Résumé de la décision
M. A D a déposé une requête le 26 juillet 2023 auprès du tribunal administratif, demandant l'affectation de sa fille en classe de seconde générale au lycée Colonel B C à Meyzieu. Cette demande fait suite au rejet par l'inspecteur d'académie, le 18 juillet 2023, de son recours gracieux pour la même affectation, en raison d'un manque de places disponibles. Le tribunal a jugé que la requête de M. D était manifestement irrecevable, car elle ne contenait pas de demande d'annulation de la décision administrative contestée, mais plutôt un appel à la bienveillance du tribunal. En conséquence, la requête a été rejetée.
Arguments pertinents
1. Irrecevabilité de la requête : Le tribunal a souligné que M. D ne demandait pas l'annulation de la décision de l'inspecteur d'académie, mais plutôt une faveur. Selon le tribunal, "une telle demande ne relève pas de l'office du juge administratif, qui ne peut être saisi que de conclusions à fin d'annulation d'une décision administrative en raison de son illégalité ou de conclusions indemnitaires."
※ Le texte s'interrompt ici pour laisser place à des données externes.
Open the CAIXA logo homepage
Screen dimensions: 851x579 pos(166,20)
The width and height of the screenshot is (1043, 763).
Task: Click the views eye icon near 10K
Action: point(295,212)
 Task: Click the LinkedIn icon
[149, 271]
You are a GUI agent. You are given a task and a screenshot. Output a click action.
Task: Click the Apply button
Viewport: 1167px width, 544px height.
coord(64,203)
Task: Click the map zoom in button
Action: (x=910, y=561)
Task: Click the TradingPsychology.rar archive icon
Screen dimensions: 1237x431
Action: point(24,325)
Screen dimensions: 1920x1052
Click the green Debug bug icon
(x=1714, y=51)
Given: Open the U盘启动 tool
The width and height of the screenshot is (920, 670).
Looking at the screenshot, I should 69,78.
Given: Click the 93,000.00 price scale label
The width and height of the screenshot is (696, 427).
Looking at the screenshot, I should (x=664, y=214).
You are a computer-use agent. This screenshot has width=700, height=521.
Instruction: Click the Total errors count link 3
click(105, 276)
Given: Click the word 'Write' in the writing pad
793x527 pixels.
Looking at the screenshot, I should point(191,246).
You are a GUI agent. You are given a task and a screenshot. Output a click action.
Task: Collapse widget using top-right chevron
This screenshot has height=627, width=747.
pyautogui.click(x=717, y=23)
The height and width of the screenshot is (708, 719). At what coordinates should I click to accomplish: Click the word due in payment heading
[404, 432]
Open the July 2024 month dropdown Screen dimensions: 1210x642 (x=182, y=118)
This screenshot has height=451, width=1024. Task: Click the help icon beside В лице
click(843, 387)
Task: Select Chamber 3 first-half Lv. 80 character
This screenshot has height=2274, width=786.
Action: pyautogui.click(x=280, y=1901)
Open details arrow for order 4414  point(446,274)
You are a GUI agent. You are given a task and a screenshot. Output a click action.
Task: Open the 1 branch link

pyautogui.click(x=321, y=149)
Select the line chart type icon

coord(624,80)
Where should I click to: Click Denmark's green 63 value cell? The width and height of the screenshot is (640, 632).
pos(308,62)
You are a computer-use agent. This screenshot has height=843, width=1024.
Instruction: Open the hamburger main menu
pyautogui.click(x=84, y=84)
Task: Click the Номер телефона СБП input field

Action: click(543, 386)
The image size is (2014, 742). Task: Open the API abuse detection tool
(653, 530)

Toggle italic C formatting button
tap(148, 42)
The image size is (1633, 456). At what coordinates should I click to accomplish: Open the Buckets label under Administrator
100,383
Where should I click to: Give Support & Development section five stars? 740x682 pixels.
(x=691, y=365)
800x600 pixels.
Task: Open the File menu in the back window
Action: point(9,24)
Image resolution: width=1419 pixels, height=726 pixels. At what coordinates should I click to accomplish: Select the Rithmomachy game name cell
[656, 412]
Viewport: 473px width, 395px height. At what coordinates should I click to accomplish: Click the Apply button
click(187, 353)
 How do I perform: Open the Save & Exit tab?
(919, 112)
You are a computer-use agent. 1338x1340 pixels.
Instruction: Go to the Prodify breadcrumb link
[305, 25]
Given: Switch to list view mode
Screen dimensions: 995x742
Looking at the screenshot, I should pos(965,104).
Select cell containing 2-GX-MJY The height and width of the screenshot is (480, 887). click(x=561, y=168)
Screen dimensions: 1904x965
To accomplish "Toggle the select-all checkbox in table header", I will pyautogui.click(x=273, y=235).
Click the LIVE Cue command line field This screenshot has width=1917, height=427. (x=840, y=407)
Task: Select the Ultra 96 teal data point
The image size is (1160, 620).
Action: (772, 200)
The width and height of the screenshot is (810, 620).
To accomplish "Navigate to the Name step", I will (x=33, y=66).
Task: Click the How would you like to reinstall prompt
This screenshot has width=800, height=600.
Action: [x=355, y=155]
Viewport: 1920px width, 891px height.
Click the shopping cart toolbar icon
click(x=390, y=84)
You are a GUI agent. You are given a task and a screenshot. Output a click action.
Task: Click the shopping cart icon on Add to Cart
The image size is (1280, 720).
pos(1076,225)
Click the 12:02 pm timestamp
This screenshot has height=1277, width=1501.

2. Application de l'article R. 222-1 : En vertu de l'article R. 222-1 du code de justice administrative, le tribunal a le pouvoir de rejeter les requêtes manifestement irrecevables sans invitation à régulariser. Le tribunal a donc appliqué cette disposition pour conclure que la requête de M. D était manifestement irrecevable.
Interprétations et citations légales
1. Article R. 222-1 du code de justice administrative : Cet article stipule que "les présidents de formation de jugement des tribunaux (...) peuvent, par ordonnance : (...) 4° Rejeter les requêtes manifestement irrecevables, lorsque la juridiction n'est pas tenue d'inviter leur auteur à les régulariser." Cette disposition permet au tribunal de traiter rapidement les demandes qui ne respectent pas les conditions de recevabilité.
2. Nature des demandes au juge administratif : Le tribunal a précisé que le juge administratif ne peut être saisi que pour des demandes d'annulation d'une décision administrative ou des demandes indemnitaires. Cela souligne la nécessité pour les requérants de formuler leurs demandes dans le cadre des compétences du juge administratif, ce qui n'a pas été le cas ici.
En conclusion, la décision du tribunal administratif de rejeter la requête de M. D repose sur une interprétation stricte des conditions de recevabilité des demandes devant le juge administratif, conformément aux dispositions du code de justice administrative.